> Descrição da tarefa: Transcreva na íntegra, sem qualquer alteração, o texto abaixo sobre os soldados LGBT da Ucrânia.

Os
soldados LGBT da Ucrânia na linha de frente da guerra que combatem a homofobia
em casa
Um
canto da simbólica praça central de Kiev agora está coberto por milhares de
pequenas bandeiras azuis e amarelas, em homenagem aos soldados ucranianos
caídos.
No
início deste mês, um grupo de ativistas se reuniu para adicionar um tipo
diferente de bandeira à crescente coleção. Elas tinham unicórnios no centro,
representando cada soldado gay que foi morto na guerra.
As
mortes de soldados LGBT na Ucrânia expuseram uma
desigualdade. Eles não têm os mesmos direitos que os soldados heterossexuais.
O
casamento gay é ilegal, o que significa que, quando esses soldados são mortos,
seus parceiros não têm o direito de decidir o que acontece com seus corpos, nem
têm direito ao apoio do Estado.
Rodion,
um figurinista de 30 anos, veio plantar uma bandeira em homenagem ao seu
ex-namorado Roman, que foi morto nos primeiros meses da invasão, um dia antes
de seu 22º aniversário.
Roman
e outros cinco membros de sua brigada morreram em um ataque de mísseis perto de
Kupiansk, próximo a Kharkiv, após uma família local ter revelado sua posição
aos russos.
"Todas
essas mortes, todo esse sangue, é tudo igual, seja você heterossexual ou
homossexual", disse Rodion, mas foi abruptamente interrompido pelo
familiar som das sirenes de ataque aéreo. "Viu?", ele continuou,
apontando para o céu.
"Os
mísseis podem nos matar da mesma forma que qualquer outra pessoa."
A
guerra trouxe uma urgência para a luta pela igualdade. "Esperei 30 anos,
não posso esperar mais 30, porque não posso garantir que estarei vivo quando
isso acabar", disse Rodion.

> Dados registrados:
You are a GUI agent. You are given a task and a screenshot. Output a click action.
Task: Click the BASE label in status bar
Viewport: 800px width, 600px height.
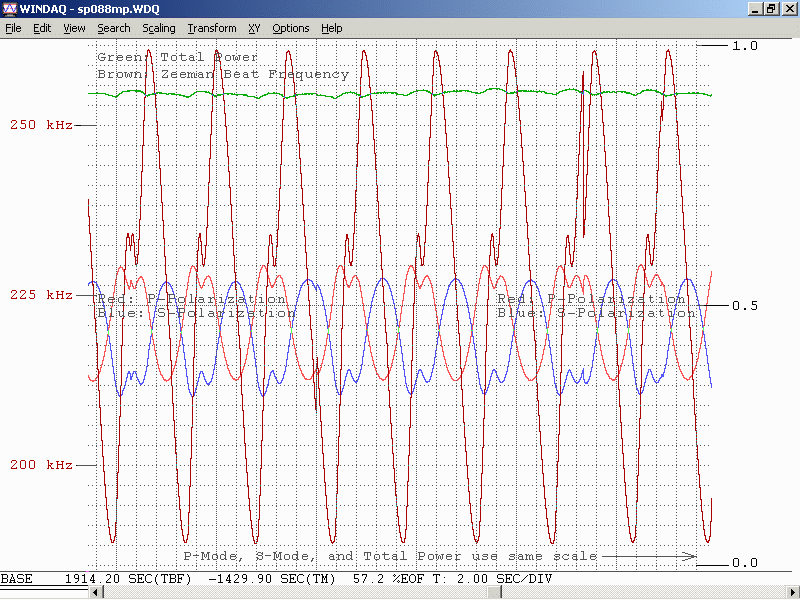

> Resposta completa:
Os
soldados LGBT da Ucrânia na linha de frente da guerra que combatem a homofobia
em casa
Um
canto da simbólica praça central de Kiev agora está coberto por milhares de
pequenas bandeiras azuis e amarelas, em homenagem aos soldados ucranianos
caídos.
No
início deste mês, um grupo de ativistas se reuniu para adicionar um tipo
diferente de bandeira à crescente coleção. Elas tinham unicórnios no centro,
representando cada soldado gay que foi morto na guerra.
As
mortes de soldados LGBT na Ucrânia expuseram uma
desigualdade. Eles não têm os mesmos direitos que os soldados heterossexuais.
O
casamento gay é ilegal, o que significa que, quando esses soldados são mortos,
seus parceiros não têm o direito de decidir o que acontece com seus corpos, nem
têm direito ao apoio do Estado.
Rodion,
um figurinista de 30 anos, veio plantar uma bandeira em homenagem ao seu
ex-namorado Roman, que foi morto nos primeiros meses da invasão, um dia antes
de seu 22º aniversário.
Roman
e outros cinco membros de sua brigada morreram em um ataque de mísseis perto de
Kupiansk, próximo a Kharkiv, após uma família local ter revelado sua posição
aos russos.
"Todas
essas mortes, todo esse sangue, é tudo igual, seja você heterossexual ou
homossexual", disse Rodion, mas foi abruptamente interrompido pelo
familiar som das sirenes de ataque aéreo. "Viu?", ele continuou,
apontando para o céu.
"Os
mísseis podem nos matar da mesma forma que qualquer outra pessoa."
A
guerra trouxe uma urgência para a luta pela igualdade. "Esperei 30 anos,
não posso esperar mais 30, porque não posso garantir que estarei vivo quando
isso acabar", disse Rodion.